**Stored dataset items:**
------------------------------------
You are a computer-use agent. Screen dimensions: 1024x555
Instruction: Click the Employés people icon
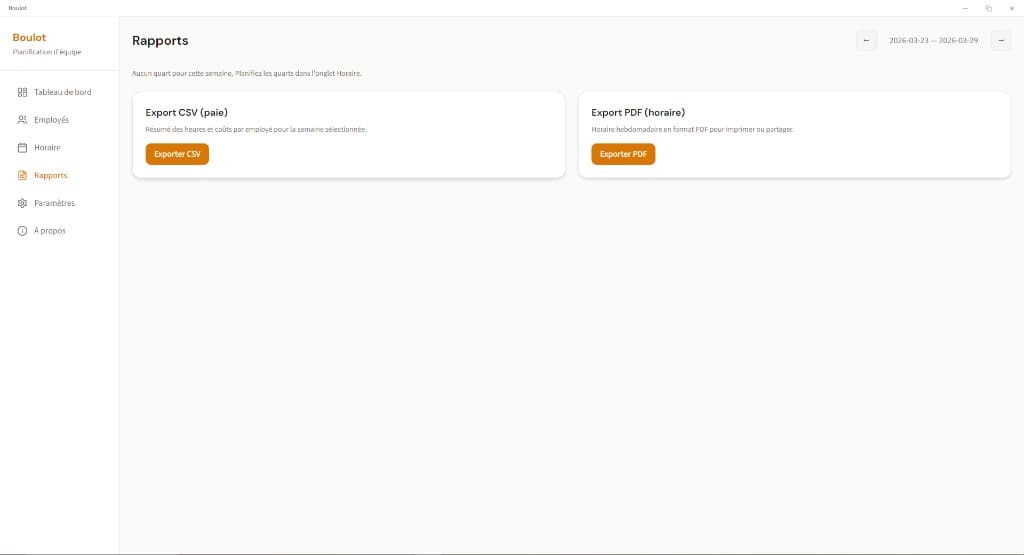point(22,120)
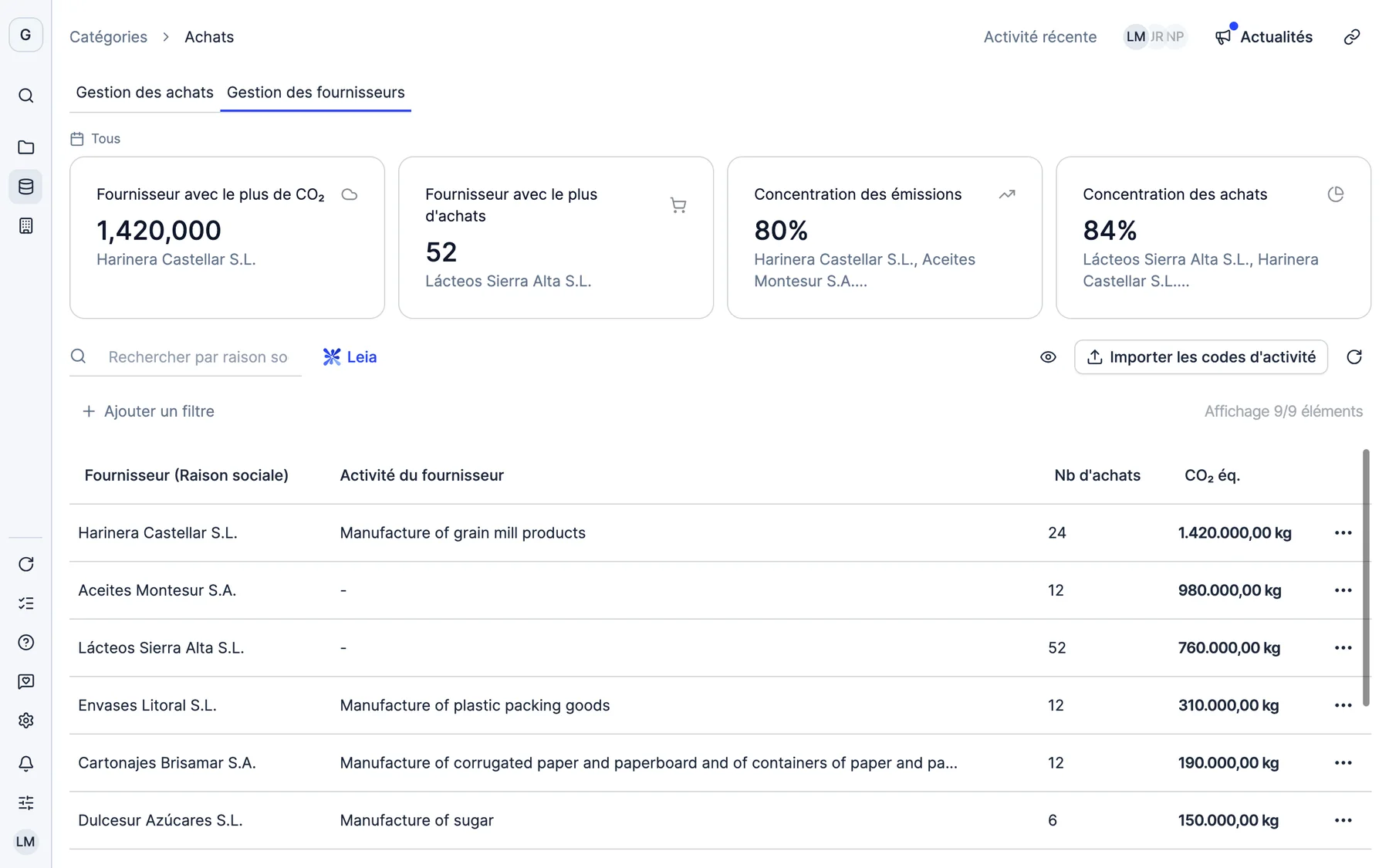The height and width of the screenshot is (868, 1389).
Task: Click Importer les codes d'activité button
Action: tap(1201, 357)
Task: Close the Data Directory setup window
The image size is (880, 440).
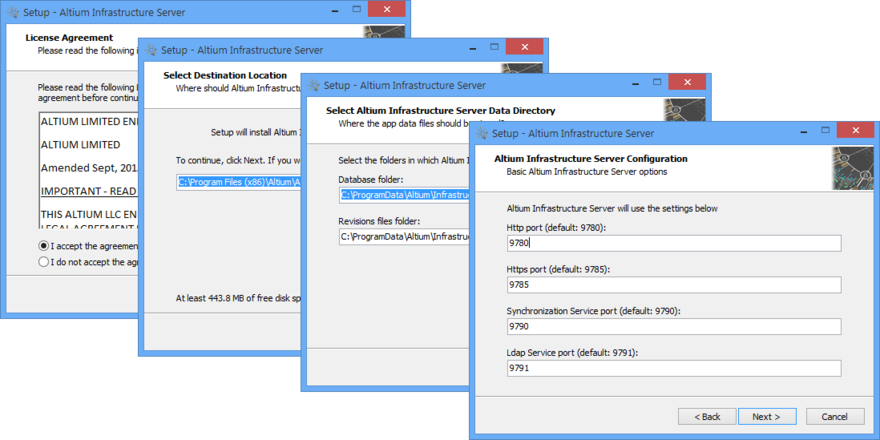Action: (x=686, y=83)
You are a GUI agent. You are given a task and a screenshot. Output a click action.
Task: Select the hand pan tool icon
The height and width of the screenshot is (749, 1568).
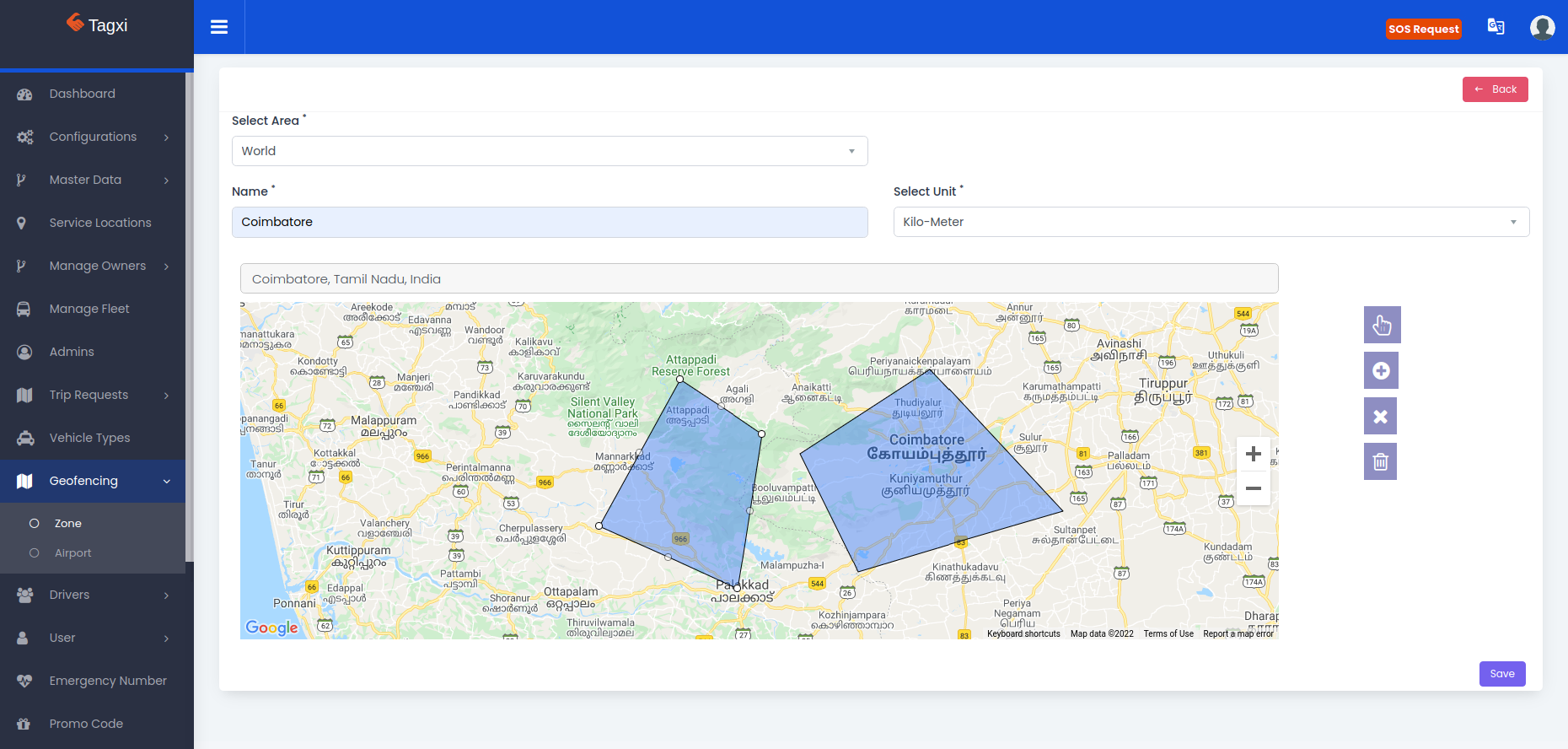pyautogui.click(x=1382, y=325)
------------------------------------
**Work to be completed:** Your answer must be the entries written out word for word, without their pictures.

**Task output:**
You are a computer-use agent. Screen dimensions: 1024x555
Instruction: Click the Employés people icon
point(22,120)
The height and width of the screenshot is (868, 1389).
Task: Click Importer les codes d'activité button
Action: tap(1201, 357)
Task: Close the Data Directory setup window
The image size is (880, 440).
Action: (x=686, y=83)
You are a GUI agent. You are given a task and a screenshot. Output a click action.
Task: Select the hand pan tool icon
The height and width of the screenshot is (749, 1568).
pyautogui.click(x=1382, y=325)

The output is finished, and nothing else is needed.